You can read the thread statistics in the session log to determine if the source is the bottleneck. When a mapping spends more time on the reader thread than the transformation or writer threads, you have a source bottleneck.
If the mapping reads from a cloud database or data warehouse source, use the following methods to identify source bottlenecks:
•Use a Filter transformation.
•Use a read test mapping.
•Use a database query.
If the mapping reads from a flat file source, you probably don't have a source bottleneck.
Using a Filter transformation
You can use a Filter transformation in the mapping to measure the time it takes to read source data.

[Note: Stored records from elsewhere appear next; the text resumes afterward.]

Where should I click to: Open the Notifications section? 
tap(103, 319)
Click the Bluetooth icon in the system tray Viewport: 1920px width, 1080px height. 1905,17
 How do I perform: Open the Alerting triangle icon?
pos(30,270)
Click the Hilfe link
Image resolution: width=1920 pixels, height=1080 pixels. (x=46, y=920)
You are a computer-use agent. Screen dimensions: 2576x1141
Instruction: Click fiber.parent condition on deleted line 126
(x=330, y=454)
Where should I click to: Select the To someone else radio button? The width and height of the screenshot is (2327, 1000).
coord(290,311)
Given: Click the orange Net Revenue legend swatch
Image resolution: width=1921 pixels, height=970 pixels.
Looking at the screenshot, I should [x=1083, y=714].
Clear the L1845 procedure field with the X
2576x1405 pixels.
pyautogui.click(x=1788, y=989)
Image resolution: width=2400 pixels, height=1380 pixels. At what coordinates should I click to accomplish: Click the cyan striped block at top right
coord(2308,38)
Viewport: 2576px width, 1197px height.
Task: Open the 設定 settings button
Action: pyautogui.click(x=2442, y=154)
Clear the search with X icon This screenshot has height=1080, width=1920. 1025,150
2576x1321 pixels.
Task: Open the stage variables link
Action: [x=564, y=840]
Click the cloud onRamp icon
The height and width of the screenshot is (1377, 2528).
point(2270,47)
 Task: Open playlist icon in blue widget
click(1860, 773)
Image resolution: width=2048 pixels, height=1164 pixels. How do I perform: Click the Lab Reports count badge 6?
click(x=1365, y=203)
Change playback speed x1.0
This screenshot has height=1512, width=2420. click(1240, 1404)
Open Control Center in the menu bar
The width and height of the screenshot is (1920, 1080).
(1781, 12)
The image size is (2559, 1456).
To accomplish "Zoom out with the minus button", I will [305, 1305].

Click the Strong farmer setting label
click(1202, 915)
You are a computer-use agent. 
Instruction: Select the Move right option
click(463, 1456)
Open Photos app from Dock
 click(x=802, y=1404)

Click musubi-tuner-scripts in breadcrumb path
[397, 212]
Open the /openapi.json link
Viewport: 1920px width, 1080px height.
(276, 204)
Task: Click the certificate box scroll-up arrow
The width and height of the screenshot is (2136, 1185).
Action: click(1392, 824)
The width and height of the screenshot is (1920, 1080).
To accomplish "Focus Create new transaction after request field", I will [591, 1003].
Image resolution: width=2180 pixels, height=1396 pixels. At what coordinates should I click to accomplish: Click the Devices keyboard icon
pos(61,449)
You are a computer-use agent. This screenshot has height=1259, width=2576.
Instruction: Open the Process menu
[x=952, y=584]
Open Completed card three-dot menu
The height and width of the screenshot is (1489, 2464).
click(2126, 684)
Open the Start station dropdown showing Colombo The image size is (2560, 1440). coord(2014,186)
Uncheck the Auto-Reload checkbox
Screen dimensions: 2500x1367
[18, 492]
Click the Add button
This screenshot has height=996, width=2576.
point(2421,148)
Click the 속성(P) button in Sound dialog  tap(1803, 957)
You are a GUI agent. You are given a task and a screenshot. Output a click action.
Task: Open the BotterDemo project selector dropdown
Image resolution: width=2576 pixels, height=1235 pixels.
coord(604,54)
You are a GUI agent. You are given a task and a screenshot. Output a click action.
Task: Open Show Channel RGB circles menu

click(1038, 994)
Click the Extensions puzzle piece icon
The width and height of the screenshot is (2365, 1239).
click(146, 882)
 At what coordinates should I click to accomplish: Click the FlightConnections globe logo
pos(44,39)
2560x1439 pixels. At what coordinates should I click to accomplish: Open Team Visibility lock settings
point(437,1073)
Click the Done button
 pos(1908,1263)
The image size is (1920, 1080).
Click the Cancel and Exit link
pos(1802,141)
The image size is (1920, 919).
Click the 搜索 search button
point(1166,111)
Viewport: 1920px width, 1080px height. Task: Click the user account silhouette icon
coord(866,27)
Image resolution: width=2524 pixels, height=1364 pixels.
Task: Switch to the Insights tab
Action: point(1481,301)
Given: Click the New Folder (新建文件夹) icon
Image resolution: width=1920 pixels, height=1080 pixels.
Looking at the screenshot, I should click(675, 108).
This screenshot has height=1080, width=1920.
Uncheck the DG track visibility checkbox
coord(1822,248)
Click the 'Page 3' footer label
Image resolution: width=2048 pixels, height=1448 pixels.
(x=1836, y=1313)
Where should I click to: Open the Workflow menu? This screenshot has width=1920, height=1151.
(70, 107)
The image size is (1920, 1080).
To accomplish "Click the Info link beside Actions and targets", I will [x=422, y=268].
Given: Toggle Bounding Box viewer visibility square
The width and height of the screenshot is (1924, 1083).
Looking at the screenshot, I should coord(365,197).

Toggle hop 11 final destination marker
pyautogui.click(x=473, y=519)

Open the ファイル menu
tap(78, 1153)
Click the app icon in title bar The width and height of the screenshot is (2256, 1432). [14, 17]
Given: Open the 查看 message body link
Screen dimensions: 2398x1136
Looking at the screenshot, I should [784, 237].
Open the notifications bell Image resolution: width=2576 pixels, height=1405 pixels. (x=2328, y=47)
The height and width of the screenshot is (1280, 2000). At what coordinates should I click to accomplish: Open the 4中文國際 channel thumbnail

Add a Filter transformation after each source. Set the filter condition to false so that no data is processed by the Filter transformation. If the time it takes to run the new mapping remains about the same, you have a source bottleneck.
Using a read test mapping
You can create a read test mapping to identify source bottlenecks. A read test mapping isolates the read query by removing the transformation in the mapping.
To create a read test mapping, complete the following steps:
1Make a copy of the original mapping.
2In the copy of the mapping, keep only the source transformations and any custom joins or queries.
3Remove all other transformations.
4Connect the sources to a flat file target.
Run the read test mapping. If the mapping performance is similar to the original run, you have a source bottleneck.
Using a query
To identify bottlenecks, run the read query directly against the source database or data warehouse.
Copy the read query directly from the session log. Run the query against the source with a query tool. On Windows, you can load the result of the query in a file. On Linux, you can load the result of the query in /dev/null.
Measure the query run time and the time it takes for the query to return the first row.